*** Material for the task ***

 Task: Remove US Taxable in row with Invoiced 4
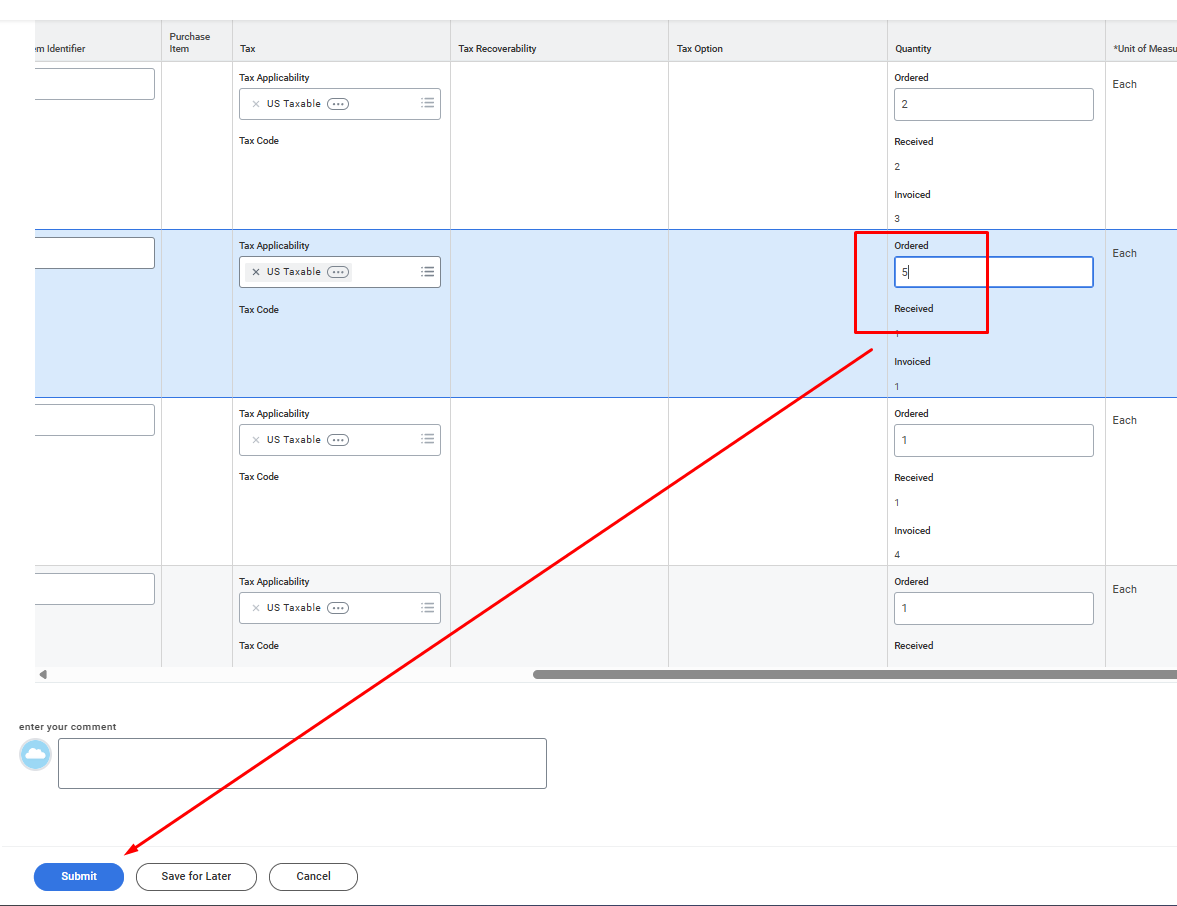coord(256,440)
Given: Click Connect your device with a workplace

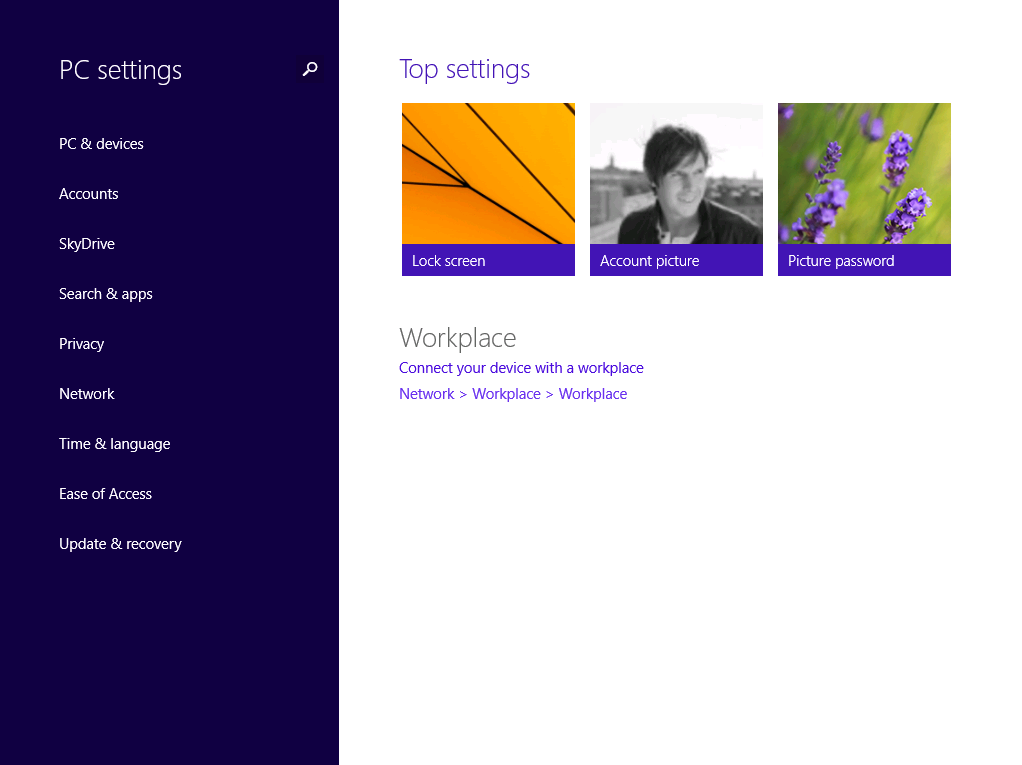Looking at the screenshot, I should pyautogui.click(x=521, y=368).
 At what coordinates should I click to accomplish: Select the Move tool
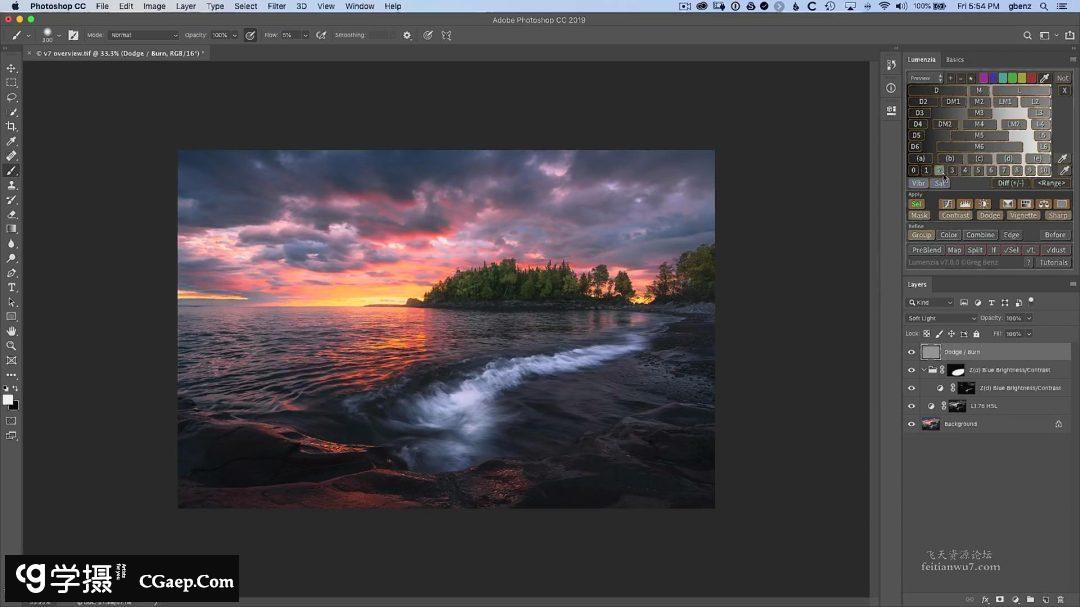[12, 69]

*** End of Material for the task ***

▸ **Description of the task**
Set the pictures aside and repeat only the lines from the one containing "At what coordinates" through the last line of the entries above, exactly as they stand.

▸ **Exercise result**
 At what coordinates should I click to accomplish: Select the Move tool
[12, 69]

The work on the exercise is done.